Erlanger's appearance on Rogers' show is featured in the 2018 PBS special Mister Rogers: It's You I Like. The special's host and former crew member, Michael Keaton, recalled Rogers saying his most treasured moment on the show was with Erlanger. Erlanger's parents were interviewed in the 2018 documentary film Won't You Be My Neighbor?.

== Death and legacy ==
Jeff Erlanger died on June 10, 2007, at the age of 36 in Madison, Wisconsin. His death followed complications after he choked on food, which led to a coma lasting several weeks. He donated his organs. Debbie Friedman sang at his memorial service.

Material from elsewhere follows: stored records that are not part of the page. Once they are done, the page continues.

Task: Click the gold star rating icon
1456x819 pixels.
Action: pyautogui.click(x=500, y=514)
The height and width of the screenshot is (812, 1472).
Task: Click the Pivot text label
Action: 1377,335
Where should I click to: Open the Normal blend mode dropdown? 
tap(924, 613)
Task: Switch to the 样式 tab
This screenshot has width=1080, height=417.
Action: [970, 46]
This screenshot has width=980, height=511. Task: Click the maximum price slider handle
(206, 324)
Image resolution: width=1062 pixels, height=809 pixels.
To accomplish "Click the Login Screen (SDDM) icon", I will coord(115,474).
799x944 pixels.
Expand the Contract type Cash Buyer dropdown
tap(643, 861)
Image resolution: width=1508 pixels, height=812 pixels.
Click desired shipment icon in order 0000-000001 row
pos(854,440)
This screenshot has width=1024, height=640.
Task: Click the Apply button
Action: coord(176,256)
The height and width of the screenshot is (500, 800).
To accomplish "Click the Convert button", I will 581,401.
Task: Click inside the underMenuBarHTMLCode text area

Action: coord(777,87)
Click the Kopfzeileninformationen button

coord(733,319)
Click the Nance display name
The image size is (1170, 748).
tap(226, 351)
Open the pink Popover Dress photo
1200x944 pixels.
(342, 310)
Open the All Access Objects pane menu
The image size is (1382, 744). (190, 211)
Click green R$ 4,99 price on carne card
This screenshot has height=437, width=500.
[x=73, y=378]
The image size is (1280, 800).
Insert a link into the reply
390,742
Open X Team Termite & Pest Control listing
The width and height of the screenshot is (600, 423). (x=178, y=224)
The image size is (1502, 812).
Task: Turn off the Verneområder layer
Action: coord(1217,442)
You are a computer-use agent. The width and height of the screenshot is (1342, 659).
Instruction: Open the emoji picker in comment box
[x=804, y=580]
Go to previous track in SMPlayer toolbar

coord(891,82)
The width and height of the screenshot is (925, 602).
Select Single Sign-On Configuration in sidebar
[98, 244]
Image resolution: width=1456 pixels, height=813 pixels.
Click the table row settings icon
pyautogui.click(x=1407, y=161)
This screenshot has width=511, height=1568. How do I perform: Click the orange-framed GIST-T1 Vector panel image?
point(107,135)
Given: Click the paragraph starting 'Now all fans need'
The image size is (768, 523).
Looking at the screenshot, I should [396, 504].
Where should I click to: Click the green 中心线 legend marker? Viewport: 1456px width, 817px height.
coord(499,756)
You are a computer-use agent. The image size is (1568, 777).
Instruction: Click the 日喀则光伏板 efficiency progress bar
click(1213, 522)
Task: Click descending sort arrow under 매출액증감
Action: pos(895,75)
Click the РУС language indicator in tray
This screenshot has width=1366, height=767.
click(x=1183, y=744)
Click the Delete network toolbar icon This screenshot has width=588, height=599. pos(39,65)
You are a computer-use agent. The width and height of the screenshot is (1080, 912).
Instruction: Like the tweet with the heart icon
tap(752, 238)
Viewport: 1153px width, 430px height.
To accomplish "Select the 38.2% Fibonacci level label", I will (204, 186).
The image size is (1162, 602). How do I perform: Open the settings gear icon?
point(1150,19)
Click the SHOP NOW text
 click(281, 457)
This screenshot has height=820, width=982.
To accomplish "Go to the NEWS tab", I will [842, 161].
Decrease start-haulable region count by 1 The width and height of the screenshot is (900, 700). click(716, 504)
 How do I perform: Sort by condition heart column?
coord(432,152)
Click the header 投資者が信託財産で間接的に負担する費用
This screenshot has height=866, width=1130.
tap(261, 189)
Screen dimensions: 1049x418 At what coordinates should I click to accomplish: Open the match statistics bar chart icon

After his death, the City of Madison Common Council created the annual Jeffrey Clay Erlanger Civility In Public Discourse Award in his honor. Recipients include Dick Wagner, a longtime elected and appointed official, Torrie Kopp Mueller for efforts to eliminate racism, empower women, and decriminalize homelessness; William Greer, president and CEO of Journey Mental Health Center; Leslie Ann Howard, United Way's president and CEO; and Nan Brian, whose career has served children. The Jeff Erlanger Accessible Playground at Rennebohm Park in Madison was named in honor of Erlanger in September, 2023. The wheelchair-using character Jeff Mouse, on the PBS Kids TV series Donkey Hodie (which is a spin-off of Mister Rogers' Neighborhood) was inspired by Erlanger.

On August 24, 2026, Madison Metropolitan School District announced Charles Lindbergh Elementary School would be renamed Jeffrey Clay Erlanger Elementary School.